In revisiting the ACI yesterday, I finally discovered the real difference in the design that makes the Apple II so much more reliable. The Apple II uses a .1uF capacitor for input coupling versus a .01uF on the ACI. When I looked at this in the past, I must have forgotten to make this change when evaluating the designs with spice. This change provides a lot more noise immunity in the comparator inputs.
Here is the ACI input signal with the stock .01uF input coupling capacitor. The source of the signal is the 1HZ tone (all ones) at the front of Wendell Sanders Hammerabi clip being played from an iPod with the equalizer set to “treble reducer”. All signals are displayed at .5 volts/division on this page.
In the image, above, the input is the bottom signal and top signal is how it is presented to the comparator input after passing through the capacitor. Note how the signal spikes and then returns to the value set by the 10K resistors.
Above is the same input and output signals with a .1uF capacitor. The signal follows the shape of the input waveform much more closely. The bottom trace is input signal and is the same as in the first image. The top trace is input to comparator after passing through cap. Note how the extra capacitance prevents the resistors from quickly returning to the base value set by the resistors.
This image shows both inputs to the comparator with the stock .01uF capacitor. Spiky looking trace is input signal to comparator (same signal as seen in first image). Other trace is reference signal with hysterisis. The reference signal is pulled up and down slightly as the comparator switches state to prevent instability. This results in the square wave.
In the picture above, the output switches state when input signal (more spiky looking signal) passes the level of the reference signal as can be plainly seen in this image. The problem with this design is the limited amount of room between the input and the reference, any input noise with an amplitude of around .2 volts or more may be enough to trigger a switch in output levels.
Unless you are interested in maintaining complete commonality with the original Apple 1, I highly recommend using a .1uF capacitor in your replica cassette interface instead of the .01uF used in the original design. Keep in mind that the folks at Apple recognized this improvement before coming out with the Apple II, as that design includes .1uF cap for this application.

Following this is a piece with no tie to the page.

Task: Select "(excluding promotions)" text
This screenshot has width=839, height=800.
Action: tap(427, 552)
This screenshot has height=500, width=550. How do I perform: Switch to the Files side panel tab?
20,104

Since I was using a clone ACI, built with components based on the schematics, I wondered if Apple actually shipped with .1uF caps on the ACI. I exchanged a couple of emails with Wendell Sander. He confirmed that the schematics are correct and the Apple ACI did indeed ship with a .01uF caps. He also confirmed that he had independently come to the same conclusion regarding the reliability improvement that could be attained with a .1uF cap.